◆ What the task requires
Copy the data that follows, exactly and completely.

*** Opening of Records for the exercise ***

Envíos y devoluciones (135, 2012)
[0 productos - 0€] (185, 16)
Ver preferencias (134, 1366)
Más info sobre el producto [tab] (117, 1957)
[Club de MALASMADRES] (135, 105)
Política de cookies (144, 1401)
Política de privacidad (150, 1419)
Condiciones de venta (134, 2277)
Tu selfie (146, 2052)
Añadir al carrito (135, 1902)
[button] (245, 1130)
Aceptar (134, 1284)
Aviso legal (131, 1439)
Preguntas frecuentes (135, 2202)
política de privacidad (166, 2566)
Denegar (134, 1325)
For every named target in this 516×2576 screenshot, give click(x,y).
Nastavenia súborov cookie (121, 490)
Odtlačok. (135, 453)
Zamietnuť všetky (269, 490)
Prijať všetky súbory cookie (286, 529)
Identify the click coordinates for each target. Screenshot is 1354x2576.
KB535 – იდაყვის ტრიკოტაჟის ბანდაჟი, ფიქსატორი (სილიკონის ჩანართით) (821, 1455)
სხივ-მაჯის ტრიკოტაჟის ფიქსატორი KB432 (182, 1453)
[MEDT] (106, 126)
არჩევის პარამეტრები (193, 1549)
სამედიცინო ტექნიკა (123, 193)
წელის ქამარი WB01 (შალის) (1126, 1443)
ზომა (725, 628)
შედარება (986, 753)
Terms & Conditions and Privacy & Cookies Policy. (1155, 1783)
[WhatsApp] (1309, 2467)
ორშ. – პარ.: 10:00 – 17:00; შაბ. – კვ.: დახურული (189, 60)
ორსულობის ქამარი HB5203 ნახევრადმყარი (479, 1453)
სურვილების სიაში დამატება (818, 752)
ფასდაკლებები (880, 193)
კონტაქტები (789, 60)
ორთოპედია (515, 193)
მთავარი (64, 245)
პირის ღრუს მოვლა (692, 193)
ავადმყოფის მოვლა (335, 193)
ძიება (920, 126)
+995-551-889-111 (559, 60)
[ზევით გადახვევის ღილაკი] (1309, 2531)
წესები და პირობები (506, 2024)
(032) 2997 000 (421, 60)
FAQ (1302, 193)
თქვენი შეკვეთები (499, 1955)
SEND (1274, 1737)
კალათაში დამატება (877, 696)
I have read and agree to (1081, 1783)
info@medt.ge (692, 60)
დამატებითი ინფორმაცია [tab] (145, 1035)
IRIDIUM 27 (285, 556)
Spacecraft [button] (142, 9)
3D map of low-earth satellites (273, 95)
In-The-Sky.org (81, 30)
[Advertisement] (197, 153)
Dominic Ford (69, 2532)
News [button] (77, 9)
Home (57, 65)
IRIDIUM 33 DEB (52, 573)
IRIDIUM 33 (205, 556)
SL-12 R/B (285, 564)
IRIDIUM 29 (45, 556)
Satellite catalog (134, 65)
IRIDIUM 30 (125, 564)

*** Close of Records for the exercise ***

◆ Answer
Envíos y devoluciones (135, 2012)
[0 productos - 0€] (185, 16)
Ver preferencias (134, 1366)
Más info sobre el producto [tab] (117, 1957)
[Club de MALASMADRES] (135, 105)
Política de cookies (144, 1401)
Política de privacidad (150, 1419)
Condiciones de venta (134, 2277)
Tu selfie (146, 2052)
Añadir al carrito (135, 1902)
[button] (245, 1130)
Aceptar (134, 1284)
Aviso legal (131, 1439)
Preguntas frecuentes (135, 2202)
política de privacidad (166, 2566)
Denegar (134, 1325)
For every named target in this 516×2576 screenshot, give click(x,y).
Nastavenia súborov cookie (121, 490)
Odtlačok. (135, 453)
Zamietnuť všetky (269, 490)
Prijať všetky súbory cookie (286, 529)
Identify the click coordinates for each target. Screenshot is 1354x2576.
KB535 – იდაყვის ტრიკოტაჟის ბანდაჟი, ფიქსატორი (სილიკონის ჩანართით) (821, 1455)
სხივ-მაჯის ტრიკოტაჟის ფიქსატორი KB432 (182, 1453)
[MEDT] (106, 126)
არჩევის პარამეტრები (193, 1549)
სამედიცინო ტექნიკა (123, 193)
წელის ქამარი WB01 (შალის) (1126, 1443)
ზომა (725, 628)
შედარება (986, 753)
Terms & Conditions and Privacy & Cookies Policy. (1155, 1783)
[WhatsApp] (1309, 2467)
ორშ. – პარ.: 10:00 – 17:00; შაბ. – კვ.: დახურული (189, 60)
ორსულობის ქამარი HB5203 ნახევრადმყარი (479, 1453)
სურვილების სიაში დამატება (818, 752)
ფასდაკლებები (880, 193)
კონტაქტები (789, 60)
ორთოპედია (515, 193)
მთავარი (64, 245)
პირის ღრუს მოვლა (692, 193)
ავადმყოფის მოვლა (335, 193)
ძიება (920, 126)
+995-551-889-111 (559, 60)
[ზევით გადახვევის ღილაკი] (1309, 2531)
წესები და პირობები (506, 2024)
(032) 2997 000 (421, 60)
FAQ (1302, 193)
თქვენი შეკვეთები (499, 1955)
SEND (1274, 1737)
კალათაში დამატება (877, 696)
I have read and agree to (1081, 1783)
info@medt.ge (692, 60)
დამატებითი ინფორმაცია [tab] (145, 1035)
IRIDIUM 27 (285, 556)
Spacecraft [button] (142, 9)
3D map of low-earth satellites (273, 95)
In-The-Sky.org (81, 30)
[Advertisement] (197, 153)
Dominic Ford (69, 2532)
News [button] (77, 9)
Home (57, 65)
IRIDIUM 33 DEB (52, 573)
IRIDIUM 33 (205, 556)
SL-12 R/B (285, 564)
IRIDIUM 29 (45, 556)
Satellite catalog (134, 65)
IRIDIUM 30 (125, 564)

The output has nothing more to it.